Monday, October 06, 2003

That's another fine escape plan ruined

I thought I'd found the ideal location to escape to: Pitcairn Island. This remote island is somewhere in the middle of the South Pacific between Peru and New Zealand (see image below). It has no airstrip, no harbor or port and is 300 miles by boat from the nearest island with one. Its been inhabited more or less continuously since 1790 by the decendents of the Bounty mutineers. In fact a great-great-great-..... grandson of Fletcher Christian was just born there this year. Thanks to a seismic monitoring station it actually just got its first internet connection, having previously relied on a couple of satellite uplinks. According to the CIA world factbook its 50 or so inhabitants managed to generate $730,000 in revenue by selling stamps, registering domains, and handmade craft goods to passing sailors.

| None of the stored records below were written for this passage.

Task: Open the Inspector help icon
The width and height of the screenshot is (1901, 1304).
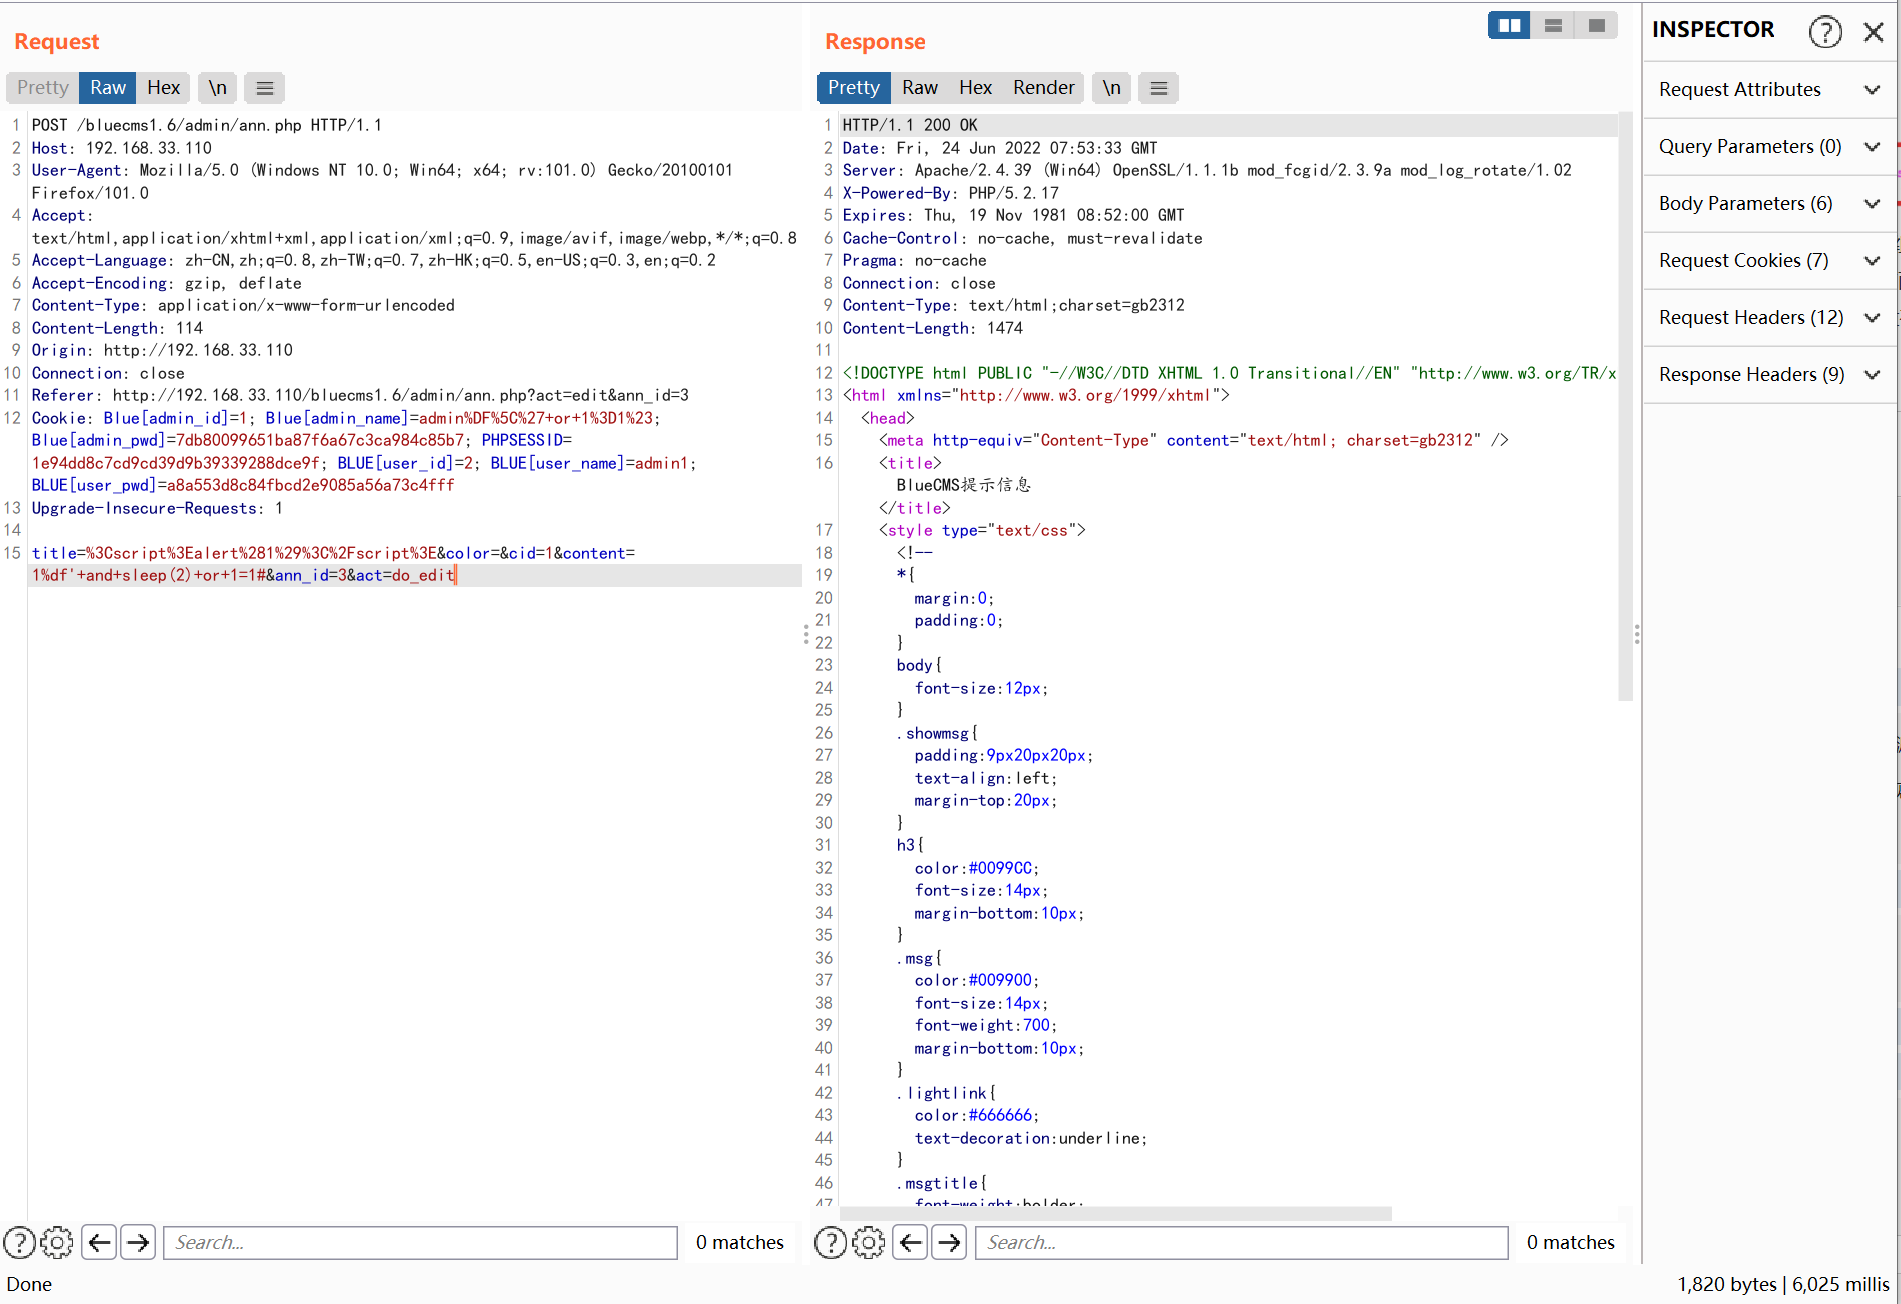Action: [1825, 32]
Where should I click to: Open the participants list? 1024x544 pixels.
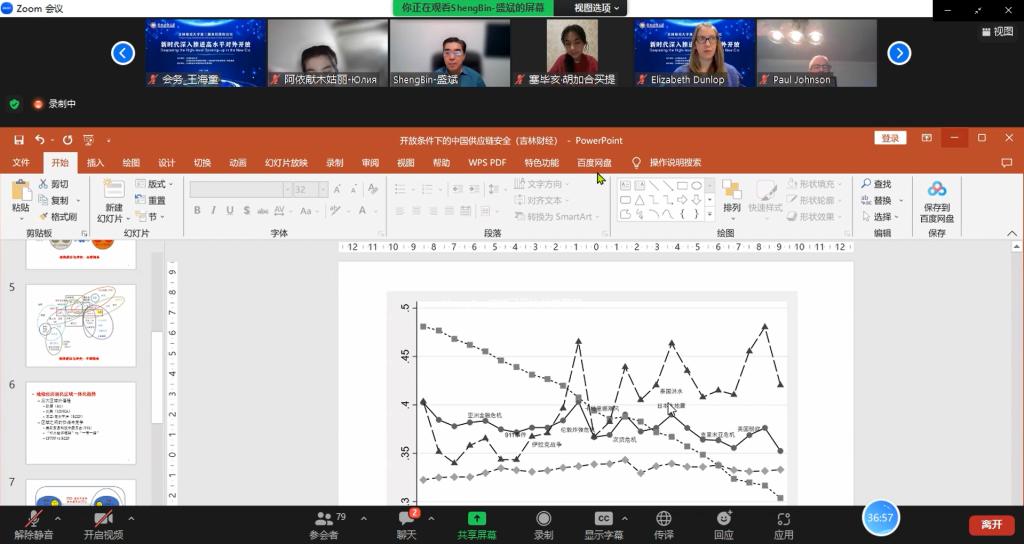tap(323, 519)
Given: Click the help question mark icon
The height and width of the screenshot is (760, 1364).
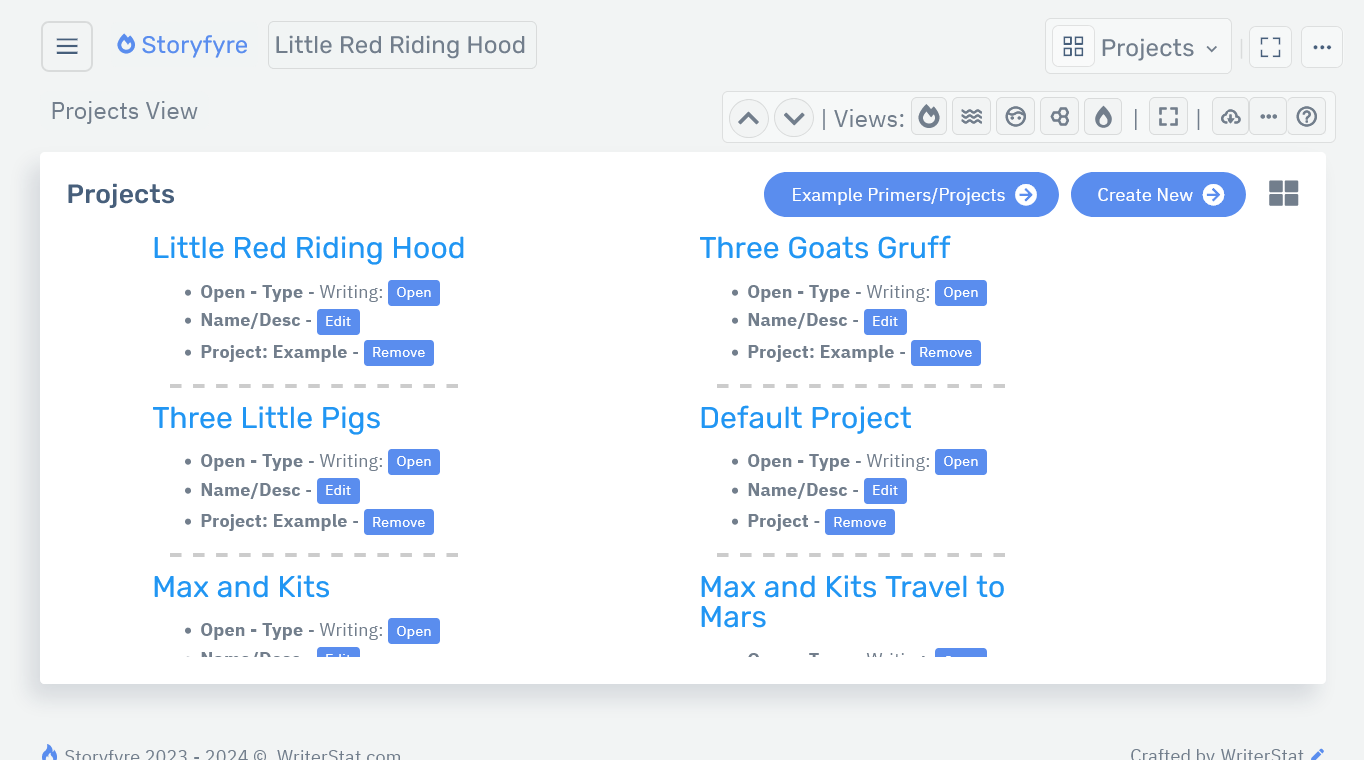Looking at the screenshot, I should 1306,116.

Unfortunately when I went to read a bit more about Pitcairn, aside from a fascinating history it also seems to be embroiled in its very own sex scandal. Apparently following the visit of a New Zealand police officer in 1999, there are now seven men on the island accused of sexual assault and abuse. Naturally this has gained quite a bit of press coverage as you can see from this site, the Pitcairners don't exactly seem pleased with the outside interference (or the men don't at least).

So I don't think I'll be rushing off to take up residence on this particular island in the South Pacific any time soon. However Tahiti is looking promising - if it weren't for global warming eating up Pacific Island real-estate faster than G Dubyah can say "Global warming? Bushit!"